**Information given**
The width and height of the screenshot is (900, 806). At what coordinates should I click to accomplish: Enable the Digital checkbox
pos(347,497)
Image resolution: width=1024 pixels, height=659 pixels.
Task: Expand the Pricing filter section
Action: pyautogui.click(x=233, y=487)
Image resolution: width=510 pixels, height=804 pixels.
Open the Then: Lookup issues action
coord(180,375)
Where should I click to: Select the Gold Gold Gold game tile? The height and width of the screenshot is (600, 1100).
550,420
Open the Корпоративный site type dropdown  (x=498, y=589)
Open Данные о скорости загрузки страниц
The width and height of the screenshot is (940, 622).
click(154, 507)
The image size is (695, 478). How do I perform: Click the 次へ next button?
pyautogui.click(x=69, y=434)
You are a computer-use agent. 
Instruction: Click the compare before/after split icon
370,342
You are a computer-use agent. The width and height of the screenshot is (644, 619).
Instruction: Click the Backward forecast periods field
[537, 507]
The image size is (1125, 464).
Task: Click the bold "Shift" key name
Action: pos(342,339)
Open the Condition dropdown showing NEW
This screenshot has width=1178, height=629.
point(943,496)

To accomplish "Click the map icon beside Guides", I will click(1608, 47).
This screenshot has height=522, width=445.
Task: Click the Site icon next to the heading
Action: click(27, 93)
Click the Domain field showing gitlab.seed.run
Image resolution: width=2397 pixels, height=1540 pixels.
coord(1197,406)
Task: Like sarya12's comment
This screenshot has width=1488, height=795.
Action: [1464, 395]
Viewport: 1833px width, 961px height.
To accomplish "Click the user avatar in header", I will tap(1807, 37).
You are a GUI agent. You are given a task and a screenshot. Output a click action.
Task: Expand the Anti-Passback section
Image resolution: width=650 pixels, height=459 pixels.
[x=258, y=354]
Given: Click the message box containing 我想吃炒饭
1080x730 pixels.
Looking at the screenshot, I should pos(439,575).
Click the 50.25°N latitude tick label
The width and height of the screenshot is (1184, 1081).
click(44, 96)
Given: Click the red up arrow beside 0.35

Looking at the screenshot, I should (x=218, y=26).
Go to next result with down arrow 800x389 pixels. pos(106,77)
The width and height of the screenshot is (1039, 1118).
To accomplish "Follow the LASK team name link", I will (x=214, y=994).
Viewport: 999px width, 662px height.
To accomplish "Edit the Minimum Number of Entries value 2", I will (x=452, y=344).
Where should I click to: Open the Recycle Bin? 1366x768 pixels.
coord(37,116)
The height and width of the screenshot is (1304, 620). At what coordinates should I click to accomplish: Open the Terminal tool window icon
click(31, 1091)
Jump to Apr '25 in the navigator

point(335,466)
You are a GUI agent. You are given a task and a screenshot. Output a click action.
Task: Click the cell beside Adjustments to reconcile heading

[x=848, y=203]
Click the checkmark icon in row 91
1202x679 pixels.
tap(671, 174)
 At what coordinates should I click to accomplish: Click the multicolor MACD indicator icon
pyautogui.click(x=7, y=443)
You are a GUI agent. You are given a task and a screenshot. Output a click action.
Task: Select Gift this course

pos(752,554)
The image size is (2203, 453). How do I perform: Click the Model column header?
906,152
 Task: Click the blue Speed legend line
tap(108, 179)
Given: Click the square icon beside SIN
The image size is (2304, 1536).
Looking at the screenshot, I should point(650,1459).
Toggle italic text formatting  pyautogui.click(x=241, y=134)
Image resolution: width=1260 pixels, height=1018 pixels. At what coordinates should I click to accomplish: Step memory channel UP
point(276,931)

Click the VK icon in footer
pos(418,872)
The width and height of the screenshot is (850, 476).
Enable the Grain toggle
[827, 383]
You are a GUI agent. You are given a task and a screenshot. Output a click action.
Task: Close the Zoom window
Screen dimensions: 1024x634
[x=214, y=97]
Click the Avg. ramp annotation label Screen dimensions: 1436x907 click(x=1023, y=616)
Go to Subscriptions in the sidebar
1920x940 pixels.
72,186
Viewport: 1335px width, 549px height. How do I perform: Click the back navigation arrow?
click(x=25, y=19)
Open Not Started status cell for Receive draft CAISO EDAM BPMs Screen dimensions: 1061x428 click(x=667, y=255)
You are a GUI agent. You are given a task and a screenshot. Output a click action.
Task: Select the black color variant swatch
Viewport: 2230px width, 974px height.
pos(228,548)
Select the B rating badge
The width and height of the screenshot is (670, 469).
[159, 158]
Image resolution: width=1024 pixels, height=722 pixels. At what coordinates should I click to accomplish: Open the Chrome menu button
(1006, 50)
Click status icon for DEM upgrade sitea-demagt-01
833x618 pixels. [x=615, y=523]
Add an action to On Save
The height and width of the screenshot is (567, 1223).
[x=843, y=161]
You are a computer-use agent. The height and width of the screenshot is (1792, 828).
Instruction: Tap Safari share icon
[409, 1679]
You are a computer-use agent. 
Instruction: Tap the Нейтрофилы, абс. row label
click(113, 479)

**Work to complete**
Every record above has to appear again, word for word.

**Result**
The width and height of the screenshot is (900, 806). At what coordinates should I click to accomplish: Enable the Digital checkbox
pos(347,497)
Image resolution: width=1024 pixels, height=659 pixels.
Task: Expand the Pricing filter section
Action: pyautogui.click(x=233, y=487)
Image resolution: width=510 pixels, height=804 pixels.
Open the Then: Lookup issues action
coord(180,375)
Where should I click to: Select the Gold Gold Gold game tile? The height and width of the screenshot is (600, 1100).
550,420
Open the Корпоративный site type dropdown  (x=498, y=589)
Open Данные о скорости загрузки страниц
The width and height of the screenshot is (940, 622).
click(154, 507)
The image size is (695, 478). How do I perform: Click the 次へ next button?
pyautogui.click(x=69, y=434)
You are a computer-use agent. 
Instruction: Click the compare before/after split icon
370,342
You are a computer-use agent. The width and height of the screenshot is (644, 619).
Instruction: Click the Backward forecast periods field
[537, 507]
The image size is (1125, 464).
Task: Click the bold "Shift" key name
Action: pos(342,339)
Open the Condition dropdown showing NEW
This screenshot has width=1178, height=629.
point(943,496)

To accomplish "Click the map icon beside Guides", I will click(1608, 47).
This screenshot has height=522, width=445.
Task: Click the Site icon next to the heading
Action: click(27, 93)
Click the Domain field showing gitlab.seed.run
Image resolution: width=2397 pixels, height=1540 pixels.
coord(1197,406)
Task: Like sarya12's comment
This screenshot has width=1488, height=795.
Action: [1464, 395]
Viewport: 1833px width, 961px height.
To accomplish "Click the user avatar in header", I will tap(1807, 37).
You are a GUI agent. You are given a task and a screenshot. Output a click action.
Task: Expand the Anti-Passback section
Image resolution: width=650 pixels, height=459 pixels.
[x=258, y=354]
Given: Click the message box containing 我想吃炒饭
1080x730 pixels.
Looking at the screenshot, I should pos(439,575).
Click the 50.25°N latitude tick label
The width and height of the screenshot is (1184, 1081).
click(44, 96)
Given: Click the red up arrow beside 0.35

Looking at the screenshot, I should (x=218, y=26).
Go to next result with down arrow 800x389 pixels. pos(106,77)
The width and height of the screenshot is (1039, 1118).
To accomplish "Follow the LASK team name link", I will (x=214, y=994).
Viewport: 999px width, 662px height.
To accomplish "Edit the Minimum Number of Entries value 2", I will (x=452, y=344).
Where should I click to: Open the Recycle Bin? 1366x768 pixels.
coord(37,116)
The height and width of the screenshot is (1304, 620). At what coordinates should I click to accomplish: Open the Terminal tool window icon
click(31, 1091)
Jump to Apr '25 in the navigator

point(335,466)
You are a GUI agent. You are given a task and a screenshot. Output a click action.
Task: Click the cell beside Adjustments to reconcile heading

[x=848, y=203]
Click the checkmark icon in row 91
1202x679 pixels.
tap(671, 174)
 At what coordinates should I click to accomplish: Click the multicolor MACD indicator icon
pyautogui.click(x=7, y=443)
You are a GUI agent. You are given a task and a screenshot. Output a click action.
Task: Select Gift this course

pos(752,554)
The image size is (2203, 453). How do I perform: Click the Model column header?
906,152
 Task: Click the blue Speed legend line
tap(108, 179)
Given: Click the square icon beside SIN
The image size is (2304, 1536).
Looking at the screenshot, I should point(650,1459).
Toggle italic text formatting  pyautogui.click(x=241, y=134)
Image resolution: width=1260 pixels, height=1018 pixels. At what coordinates should I click to accomplish: Step memory channel UP
point(276,931)

Click the VK icon in footer
pos(418,872)
The width and height of the screenshot is (850, 476).
Enable the Grain toggle
[827, 383]
You are a GUI agent. You are given a task and a screenshot. Output a click action.
Task: Close the Zoom window
Screen dimensions: 1024x634
[x=214, y=97]
Click the Avg. ramp annotation label Screen dimensions: 1436x907 click(x=1023, y=616)
Go to Subscriptions in the sidebar
1920x940 pixels.
72,186
Viewport: 1335px width, 549px height. How do I perform: Click the back navigation arrow?
click(x=25, y=19)
Open Not Started status cell for Receive draft CAISO EDAM BPMs Screen dimensions: 1061x428 click(x=667, y=255)
You are a GUI agent. You are given a task and a screenshot. Output a click action.
Task: Select the black color variant swatch
Viewport: 2230px width, 974px height.
pos(228,548)
Select the B rating badge
The width and height of the screenshot is (670, 469).
[159, 158]
Image resolution: width=1024 pixels, height=722 pixels. At what coordinates should I click to accomplish: Open the Chrome menu button
(1006, 50)
Click status icon for DEM upgrade sitea-demagt-01
833x618 pixels. [x=615, y=523]
Add an action to On Save
The height and width of the screenshot is (567, 1223).
[x=843, y=161]
You are a computer-use agent. The height and width of the screenshot is (1792, 828).
Instruction: Tap Safari share icon
[409, 1679]
You are a computer-use agent. 
Instruction: Tap the Нейтрофилы, абс. row label
click(113, 479)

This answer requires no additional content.